RECORDED DATA:
---+---

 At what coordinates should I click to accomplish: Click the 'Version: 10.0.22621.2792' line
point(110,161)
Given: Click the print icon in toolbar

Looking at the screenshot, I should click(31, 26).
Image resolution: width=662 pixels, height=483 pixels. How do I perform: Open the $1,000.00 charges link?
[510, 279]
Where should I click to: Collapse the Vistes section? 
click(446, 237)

---+---

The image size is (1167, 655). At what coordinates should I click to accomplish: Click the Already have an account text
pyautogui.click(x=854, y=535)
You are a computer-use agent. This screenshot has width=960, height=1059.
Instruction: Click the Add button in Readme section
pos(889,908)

---+---

DESCRIPTION OF THE TASK:
Copy the stretch of the records above that runs from the line with "The image size" through the line with "You are a computer-use". Both end lines belong in the copy, and nothing else does.

WRITTEN ANSWER:
The image size is (1167, 655). At what coordinates should I click to accomplish: Click the Already have an account text
pyautogui.click(x=854, y=535)
You are a computer-use agent. This screenshot has width=960, height=1059.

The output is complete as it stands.